FIG. 1 is a perspective view of an iron core portion of an ignition coil of an ignition device according to an embodiment of the present invention.

FIG. 2 is a sectional view of an ignition device according to an embodiment of the present invention.

FIG. 3 is a perspective view of an iron core portion of an ignition coil of an ignition device according to another embodiment of the present invention.

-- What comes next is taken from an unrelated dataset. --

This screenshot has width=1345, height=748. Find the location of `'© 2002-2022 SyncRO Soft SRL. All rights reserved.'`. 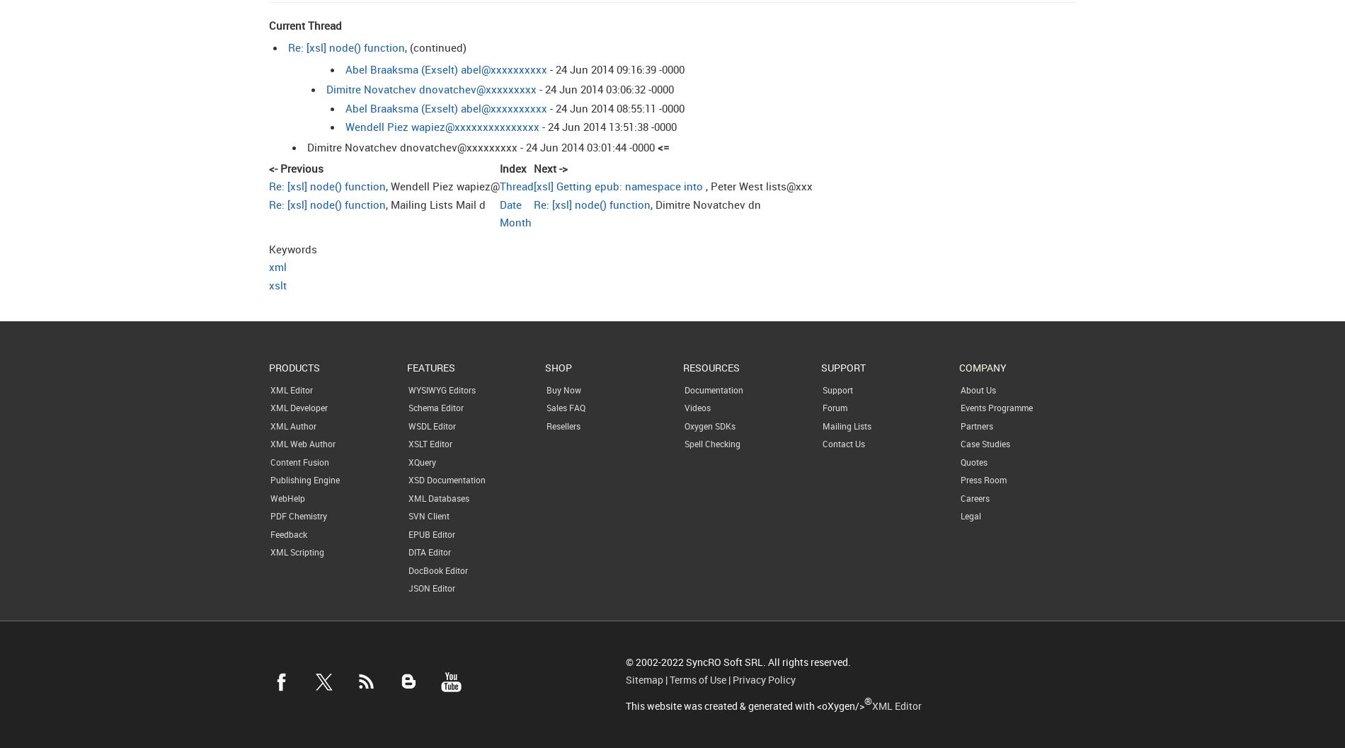

'© 2002-2022 SyncRO Soft SRL. All rights reserved.' is located at coordinates (737, 662).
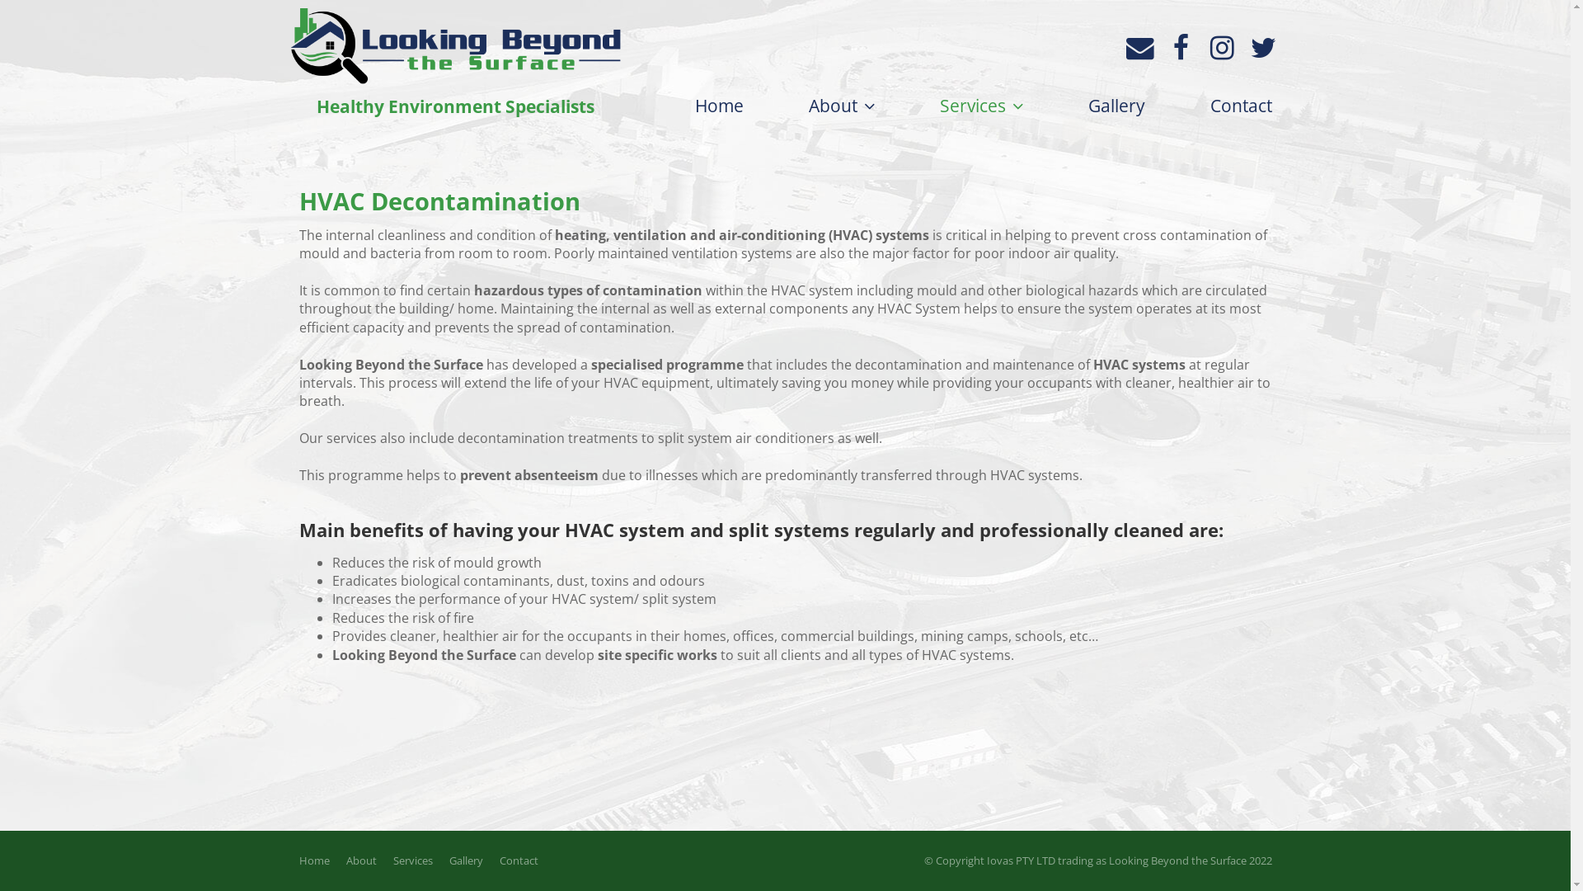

FIG. 4 is a perspective view of an iron core portion of an ignition coil of an ignition device according to another embodiment of the present invention.

[Explanation of symbols]

 1 Iron Core 7 Power Module 11 Power Transistor 24 Bobbin 25 Primary Winding 27 Secondary Winding

Claims (4)

[Claims] 1. An iron core around which a primary winding and a secondary winding are wound, and a switching element connected in series to the primary winding, and controlling the supply of current to the primary winding. An ignition system for an internal combustion engine, comprising: a power module that generates a high voltage in the secondary winding, the power module being installed on the iron core, and the iron core serving as a radiator of the power module. apparatus. 2. A bobbin around which a primary winding and a secondary winding are coaxially wound, an iron core inserted in the bobbin, and a switching element connected in series to the primary winding, A power module for controlling a current supply to the primary winding to generate a high voltage in the secondary winding, the power module being installed on the core, and the core being radiated by the power module. An ignition device for an internal combustion engine, which is characterized as a body. 3. The iron core is a closed magnetic circuit type iron core having a void portion inside the bobbin, and the void portion is arranged closer to one end than the central portion of the bobbin. Item 2. An ignition device for an internal combustion engine according to item 2. 4. The ignition device for an internal combustion engine according to claim 1, wherein a recess is provided in the iron core, and the power module is installed in the recess.